The problem with smart people is that they think of ideas before I do. I keep getting a sinking feeling that Nassim Taleb has anticipated the entire contents of this blog: the more I read Antrifragile, the more I want to transcribe passages of his book here and follow it with a simple, “Ditto.” However, his project revolves around decision making in a world that we don’t understand. This isn’t quite the same as mine: living the good life, which is described by so many, yet unheeded by many more. So, I’ll soldier on, pointing out Taleb’s sharp wit and good ideas frequently, and applying his work to my goals as I can. There are, of course, others who have anticipated much of the content on this blog, and I’ll cite them as I pluck their good ideas from the tree of knowledge too.

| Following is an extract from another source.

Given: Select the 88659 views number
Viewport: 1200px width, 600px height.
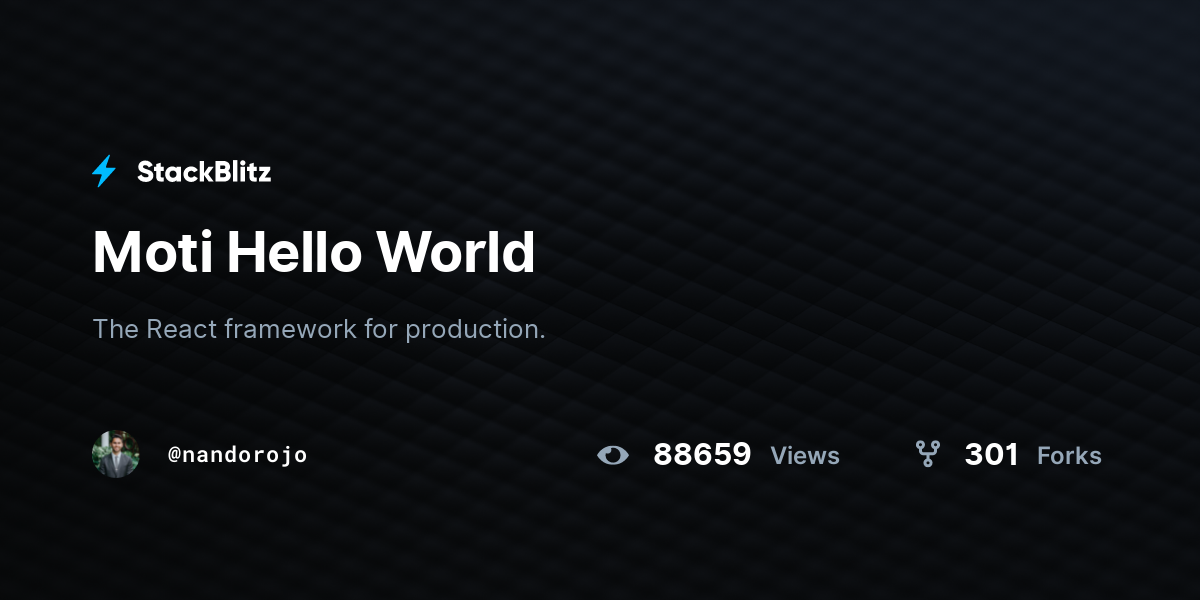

The problem with smart people is that they make you realize you’re not alone. Now, most of the time, folks like good company. But when your a writer, it’s easy and desirable to fool yourself into believing that your breaking new trail. When it’s just the case that you’re reading too little, and your writing is too superficial. If my writing covers ideas that others have already described, it’s time to read those writers more closely, and cover the topic more deeply.
So, all of this is a long preamble to a brief update. The completion of the “How to Press Olives” series is on the way, as is a new article about science and religion — one of my favorite false dilemmas to explore!